Section 907, 25 P.S. §2867, provides that the “names of candidates for nomination as President of the United States, and the names of all other candidates for party nominations, and for election as delegates, alternate delegates, members of committees and other party officers, shall be printed upon the official primary ballots. . . .” The plaintiff contends that since the Vice Presidency is a party nomination and he is a candidate, the defendant is bound to print his name on the ballot. The plaintiffs argument from this section would be stronger if the President were not specifically mentioned, for in such case it and the Yice President could arguably be included among “other candidates for party nominations.” The specific mention of the President impels us to conclude that the phrase “other *613candidates for party nominations” has the same meaning as “for which candidates are to be nominated at such primary” employed in Section 903, 25 P.S. §2863. Again, the President specifically included in and the Vice President excluded from Section 907 are not to be nominated at the primary but by convention.
In our view, Section 902, 25 P.S. §2862, conclusively determines this matter against the plaintiff’s position: “All candidates of political parties, as defined in section 801 of this act, for the offices of United States Senator, Representative in Congress and for all other elective public offices within this State, except that of presidential electors, shall be nominated, and party delegates and alternate delegates, committeemen and officers who, under the provisions of Article VIII of this act or under the party rules, are required to be elected by the party electors, shall be elected at primaries provided in this act. In the years when candidates for the office of President of the United States are to be nominated, every registered and enrolled member of a political party shall have the opportunity at the Spring primary in such years to vote his preference for one person to be the candidate of his political party for President.” The Legislature has thus provided for a preferential primary for the Presidency. If it had desired to do so the Legislature might have provided for a Vice Presidential preference primary by the inclusion of three words.
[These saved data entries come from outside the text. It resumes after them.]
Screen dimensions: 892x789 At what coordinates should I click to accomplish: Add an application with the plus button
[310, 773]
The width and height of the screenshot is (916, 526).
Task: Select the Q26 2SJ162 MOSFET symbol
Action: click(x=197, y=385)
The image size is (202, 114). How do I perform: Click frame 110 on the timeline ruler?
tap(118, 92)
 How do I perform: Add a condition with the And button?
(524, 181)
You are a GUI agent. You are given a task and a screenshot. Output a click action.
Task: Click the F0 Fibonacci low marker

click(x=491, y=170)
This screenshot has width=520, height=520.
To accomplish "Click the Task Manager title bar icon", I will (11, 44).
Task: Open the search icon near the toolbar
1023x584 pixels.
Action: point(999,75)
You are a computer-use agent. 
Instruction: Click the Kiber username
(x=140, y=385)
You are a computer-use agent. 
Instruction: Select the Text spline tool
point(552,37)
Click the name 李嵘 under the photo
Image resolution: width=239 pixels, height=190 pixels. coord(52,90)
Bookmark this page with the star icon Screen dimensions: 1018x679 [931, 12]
We have no power to insert them.
The omission from Sections 912 and 913, 25 P.S. §§2872 and 2873, prescribing the details of petitions, filing fees, and procedures for filing specifically referring to the office of President and containing no mention of the office of Vice President fortifies our belief that the Legislature has not afforded party electors the right to express their preference for a person to hold the office to which the plaintiff aspires. We therefore mate the following:
*614Order
And Now, this 29th day of February 1972, final judgment in the within matter is entered in favor of the defendant and against the plaintiff.

 1 Cranch 137, 2 Law. Ed. 60 (1803).